Symptom	Likely Cause	Fix
BLE not visible after WiFi connect	Not expected — BLE is stopped after provisioning	This is correct behaviour; restart ESP32 to re-provision
OTA port not visible in IDE	mDNS not resolving or firewall blocking port 3232	Ensure phone/PC is on same subnet; disable host firewall temporarily
NVS values lost after firmware update	NVS partition erased by full flash	Use "Minimal SPIFFS" partition scheme which preserves NVS between OTA uploads
WiFi connects but OTA upload fails mid-transfer	Weak WiFi signal or packet loss	Move closer to AP; increase OTA timeout in ArduinoOTA source if needed
Wrong credentials stored, can't provision again	NVS has stale values	Add a "factory reset" button that calls `prefs.clear()` and restarts

Next Steps

Add a captive-portal fallback using WiFiManager library for users who prefer a browser-based setup over a custom BLE app.

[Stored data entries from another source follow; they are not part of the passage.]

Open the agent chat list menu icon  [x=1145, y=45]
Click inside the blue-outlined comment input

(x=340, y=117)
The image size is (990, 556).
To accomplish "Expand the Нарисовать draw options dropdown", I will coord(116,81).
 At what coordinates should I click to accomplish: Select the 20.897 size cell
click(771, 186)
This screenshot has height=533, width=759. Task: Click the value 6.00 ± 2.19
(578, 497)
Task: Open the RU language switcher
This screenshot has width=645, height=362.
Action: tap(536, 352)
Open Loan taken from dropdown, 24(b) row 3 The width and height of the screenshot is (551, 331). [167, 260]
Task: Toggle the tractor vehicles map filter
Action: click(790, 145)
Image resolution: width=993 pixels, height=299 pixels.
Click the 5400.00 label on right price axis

Implement a "factory reset" button (GPIO + hold 5 s) that clears NVS credentials and re-enters BLE provisioning mode.
Host the OTA binary on an HTTPS server and use HTTPUpdate to pull firmware automatically when a new version is published.
Add a BLE status notify characteristic that pushes the ESP32's IP address back to the phone app after successful WiFi connection.